Jonas Mattisseck lässt sich feiern. Quelle: imago/Beautiful Sports
Video: rbb24 | 23.12.18 | 21:45 Uhr | Simon Wenzel | Bild: imago/Beautiful Sports

Berliner gewinnen Pokal-Halbfinale gegen Bayern - 18-Jähriger Mattisseck ebnet Alba den Weg zum Sieg

Revanche geglückt: Mussten sich die Albatrosse vor wenigen Tagen in der Liga noch geschlagen geben, konnten sie am Sonntag den FC Bayern aus dem Pokal werfen. Auch diese Partie verlief denkbar knapp. Den Unterschied machte ein 18-Jähriger.

Es war ein wahrer Pokal-Krimi. Mit Alba und dem FC Bayern lieferten sich die beiden besten deutschen Basketball-Mannschaften am Sonntag ein enges Duell im Viertelfinale - das am Ende die Berliner mit 78:70 (41:40) für sich entschieden. Über weite Strecken war Alba überlegen, Bayern verlor allerdings nie den Anschluss und drehte kurz vor Schluss sogar einen Rückstand zur eigenen Führung. Doch Alba Berlin konnte sich am Sonntagabend auf einen 18-Jährigen verlassen: Albas Eigengewächs Jonas Mattisseck avancierte zu Berlins bestem Werfer.

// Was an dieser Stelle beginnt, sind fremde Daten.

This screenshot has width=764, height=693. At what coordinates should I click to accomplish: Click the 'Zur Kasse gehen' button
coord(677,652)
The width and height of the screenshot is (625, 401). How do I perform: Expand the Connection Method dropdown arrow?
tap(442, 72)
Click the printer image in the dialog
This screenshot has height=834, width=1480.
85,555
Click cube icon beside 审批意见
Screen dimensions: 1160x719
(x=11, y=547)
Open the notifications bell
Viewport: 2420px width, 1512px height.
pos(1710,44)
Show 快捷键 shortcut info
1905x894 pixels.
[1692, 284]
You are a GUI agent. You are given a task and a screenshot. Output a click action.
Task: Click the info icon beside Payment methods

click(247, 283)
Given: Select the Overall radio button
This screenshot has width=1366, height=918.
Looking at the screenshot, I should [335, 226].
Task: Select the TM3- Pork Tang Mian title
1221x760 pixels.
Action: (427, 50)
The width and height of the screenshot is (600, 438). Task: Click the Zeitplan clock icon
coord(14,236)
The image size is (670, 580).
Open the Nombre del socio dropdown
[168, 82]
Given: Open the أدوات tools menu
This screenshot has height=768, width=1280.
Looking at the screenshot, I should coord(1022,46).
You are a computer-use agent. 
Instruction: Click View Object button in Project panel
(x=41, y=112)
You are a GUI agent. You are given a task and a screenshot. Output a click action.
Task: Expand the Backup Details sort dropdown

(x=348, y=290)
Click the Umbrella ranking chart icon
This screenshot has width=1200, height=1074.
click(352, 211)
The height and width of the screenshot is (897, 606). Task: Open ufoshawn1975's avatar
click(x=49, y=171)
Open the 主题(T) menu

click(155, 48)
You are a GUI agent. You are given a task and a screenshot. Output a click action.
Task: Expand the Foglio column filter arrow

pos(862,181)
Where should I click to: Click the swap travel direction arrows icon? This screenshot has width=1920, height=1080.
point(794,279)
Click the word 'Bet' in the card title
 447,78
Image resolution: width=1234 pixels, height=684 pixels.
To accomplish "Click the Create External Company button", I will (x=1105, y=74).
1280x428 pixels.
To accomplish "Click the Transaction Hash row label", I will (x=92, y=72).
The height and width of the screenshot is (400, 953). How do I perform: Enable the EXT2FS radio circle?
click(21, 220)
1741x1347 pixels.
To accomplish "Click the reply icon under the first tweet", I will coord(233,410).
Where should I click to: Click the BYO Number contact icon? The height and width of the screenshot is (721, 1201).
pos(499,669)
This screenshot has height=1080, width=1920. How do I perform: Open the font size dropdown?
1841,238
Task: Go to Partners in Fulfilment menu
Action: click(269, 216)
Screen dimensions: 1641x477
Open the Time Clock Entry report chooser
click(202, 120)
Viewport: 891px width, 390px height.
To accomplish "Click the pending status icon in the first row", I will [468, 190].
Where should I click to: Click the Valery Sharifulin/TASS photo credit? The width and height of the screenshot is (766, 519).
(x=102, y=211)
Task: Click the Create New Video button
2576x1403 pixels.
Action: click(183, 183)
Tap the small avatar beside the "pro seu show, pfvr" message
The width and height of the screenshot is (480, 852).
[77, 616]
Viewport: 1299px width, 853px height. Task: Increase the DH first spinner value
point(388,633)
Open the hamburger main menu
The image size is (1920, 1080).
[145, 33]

Jugendarbeit trägt Früchte

Die Alba-Jugendarbeit hat schon lange einen guten Ruf. Nicht erst seitdem Ex-Albatross Moritz Wagner in der NBA für Furore sorgt, ist Alba für seine gute Jugendarbeit bekannt. Im BBL-Pokal-Viertelfinale erlebte ein weiteres Talent eine Sternstunde.

"Wir wussten, dass wir dran sind. In den letzten Spielen gegen Bayern haben wir immer nachgelassen. Wir wussten, dass wir heute nicht nachlassen dürfen", analysierte Mattisseck nach dem Spiel nüchtern die Begegnung. Dabei hätte der gebürtige Berliner durchaus Grund gehabt, euphorischer vor die Mikrofone zu treten. Mit fünf erfolgreichen Distanzwürfen und 15 Punkten war der 18-jährige Berlins erfolgreichster Werfer und Schlüssel zum Erfolg.

Offene Begegnung

Alba Berlin kam gut in das Spiel gegen den Dauerkonkurrenten der letzten Jahre. Beim Stand von 12:5 nahm Münchens Trainer Dejan Radonjić die erste Auszeit. Er konnte nicht zufrieden sein mit der Anfangsphase seiner Mannschaft. Alba machte es gut. Die Mannschaft verteidigte entschlossen und traf effektiv.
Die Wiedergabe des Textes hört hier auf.